Videos

Visualization & matching for graphs and data

Presenter
October 29, 2008
Keywords:
  • Visualization
MSC:
  • 76M27
Abstract
Given a graph between N high-dimensional nodes, can we faithfully visualize it in just a few dimensions? We present an algorithm that improves the state-of-the art in dimensionality reduction by extending the Maximum Variance Unfolding method. Visualizations are shown for social networks, species trees, image datasets and human activity. If we are only given a dataset of N samples, how should we link the samples to build a graph? The space to explore is daunting with 2^(N2) choices but two interesting subfamilies are tractable: matchings and b-matchings. We place distributions over these families and recover the optimal graph or perform Bayesian inference over graphs efficiently using belief propagation algorithms. Higher order distributions over matchings can also be handled efficiently via fast Fourier algorithms. Applications are shown in tracking, network reconstruction, classification, and clustering.
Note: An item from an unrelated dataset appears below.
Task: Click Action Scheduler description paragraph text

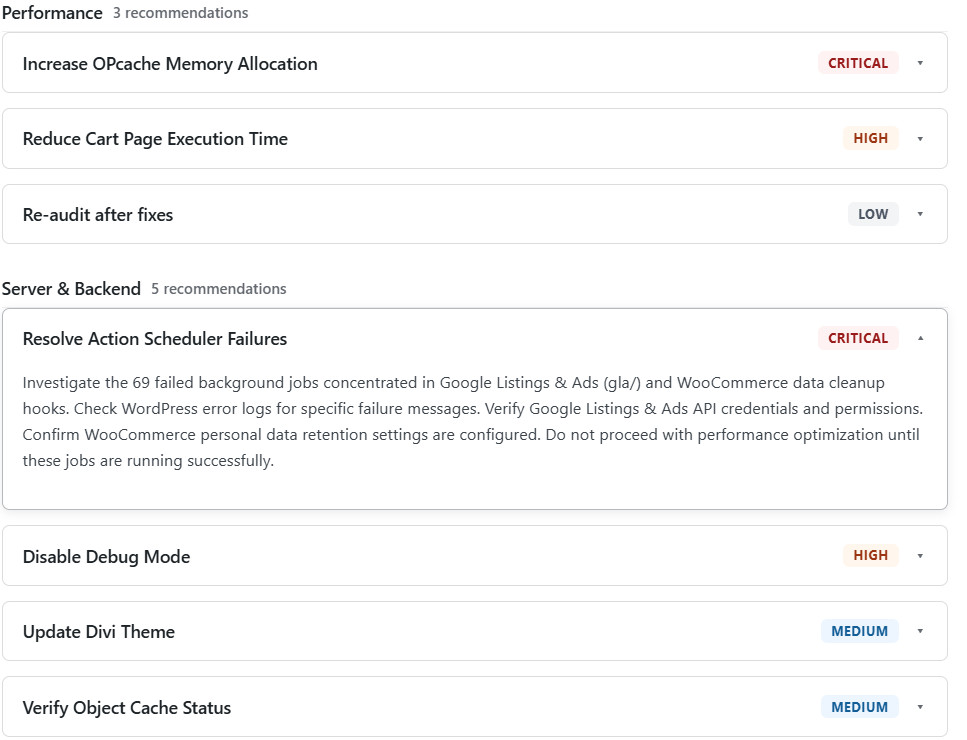Action: coord(472,422)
Biography Tony Jebara is Associate Professor of Computer Science at Columbia University and director of the Columbia Machine Learning Laboratory. His research intersects computer science and statistics to develop new frameworks for learning from data with applications in vision, networks, spatio-temporal data, and text. Jebara is also co-founder and head of the advisory board at Sense Networks. He has published over 50 peer-reviewed papers in conferences and journals including NIPS, ICML, UAI, COLT, JMLR, CVPR, ICCV, and AISTAT. He is the author of the book Machine Learning: Discriminative and Generative (Kluwer). Jebara is the recipient of the Career award from the National Science Foundation and has also received honors for his papers from the International Conference on Machine Learning and from the Pattern Recognition Society. He has served as chair and program committee member for many learning conferences. Jebara's research has been featured on television (ABC, BBC, New York One, TechTV, etc.) as well as in the popular press (New York Times, Slash Dot, Wired, Scientific American, Newsweek, etc.). He obtained his PhD in 2002 from MIT. Jebara's lab is supported in part by the Central Intelligence Agency, the National Science Foundation, the Office of Naval Research, the National Security Agency, and Microsoft.